College Timetable Maker Calculator

Plan weekly classes with balanced room and teacher loads. Build practical academic schedules for semesters and sections today.

Timetable Input Form
Add one day per line or separate with commas.
Example Data Table
Day Time Subject Teacher Room Duration
Monday 08:00 - 09:00 Programming Fundamentals Dr. Khan Room 101 60 min
Monday 09:10 - 10:10 Database Systems Prof. Ayesha Room 102 60 min
Tuesday 10:20 - 11:20 Computer Networks Mr. Farooq Lab A 60 min
Wednesday 11:30 - 12:30 Academic Writing Ms. Sana Seminar Hall 60 min
Formula Used

1. Working Minutes Per Day
Working Minutes = End Time − Start Time

2. Usable Minutes Per Day
Usable Minutes = Working Minutes − (Daily Breaks × Break Duration)

3. Slots Per Day
Slots Per Day = floor(Usable Minutes ÷ Class Duration)

4. Weekly Slot Capacity
Weekly Slots = Slots Per Day × Teaching Days

5. Required Weekly Slots
Required Slots = ceil((Weekly Target Hours × 60) ÷ Class Duration)

6. Average Teacher Load
Teacher Load = Weekly Teaching Hours ÷ Number of Teachers

7. Room Utilization
Room Utilization % = (Required Slots ÷ (Weekly Slots × Rooms Available)) × 100

8. Timetable Balance Score
Balance Score starts at 100 and deducts penalties for overload, poor capacity alignment, excess subject spread, and lab pressure.

This calculator estimates a practical timetable structure. It helps compare workload distribution, teaching coverage, room demand, and scheduling balance before final manual adjustments.
How to Use This Calculator
  1. Enter the department, semester, and section details.
  2. List teaching days, subjects, teachers, and rooms.
  3. Set class start time, end time, and class duration.
  4. Define break length, number of breaks, and weekly target hours.
  5. Choose maximum daily teaching hours and available rooms.
  6. Select a priority mode for balanced scheduling logic.
  7. Click Generate Timetable to calculate schedule capacity and produce a timetable.
  8. Review the summary metrics, generated rows, and export options.
Frequently Asked Questions

1. What does this timetable maker calculate?

It estimates class slot capacity, weekly teaching hours, average teacher load, room utilization, and a timetable balance score.

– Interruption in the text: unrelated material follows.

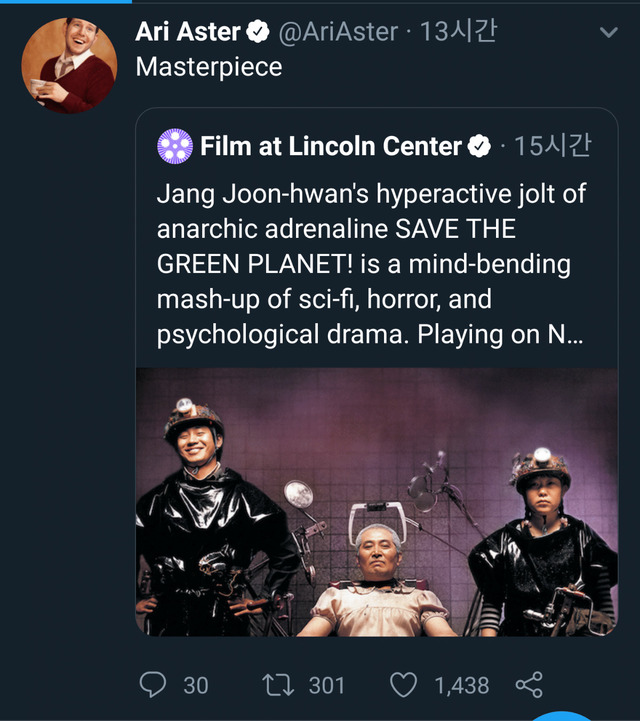Expand the tweet options chevron
640x721 pixels.
(608, 33)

It also generates a draft timetable using your academic inputs.

2. Can I use it for multiple sections?

Yes. Run the calculator separately for each section, then compare room demand and teacher load. This keeps planning clear and prevents overlapping assumptions between sections.

3. How is room utilization useful?

Room utilization shows how much of your available room capacity is needed. High values suggest congestion, while lower values indicate extra scheduling flexibility.

4. What does the balance score mean?

The balance score is a planning indicator. Higher scores suggest a healthier timetable structure with fewer overload risks, better room alignment, and more even academic distribution.

5. Can I include lab-heavy courses?

Yes. Enter lab subjects in the subject list and raise the lab session count. The lab priority mode helps place lab-related sessions with stronger room focus.

6. Does it replace final academic scheduling?

No. It provides a structured draft for planning. Final scheduling should still consider teacher availability, course conflicts, accreditation needs, and institutional rules.

7. Why might generated slots be fewer than required?

This happens when daily hours, time windows, break settings, or room limits reduce total available capacity. Increase usable hours or adjust target expectations.

8. Can I download the output?

Yes. Use the CSV button for spreadsheet-friendly data and the PDF button for a printable report. The PDF action uses the browser print dialog.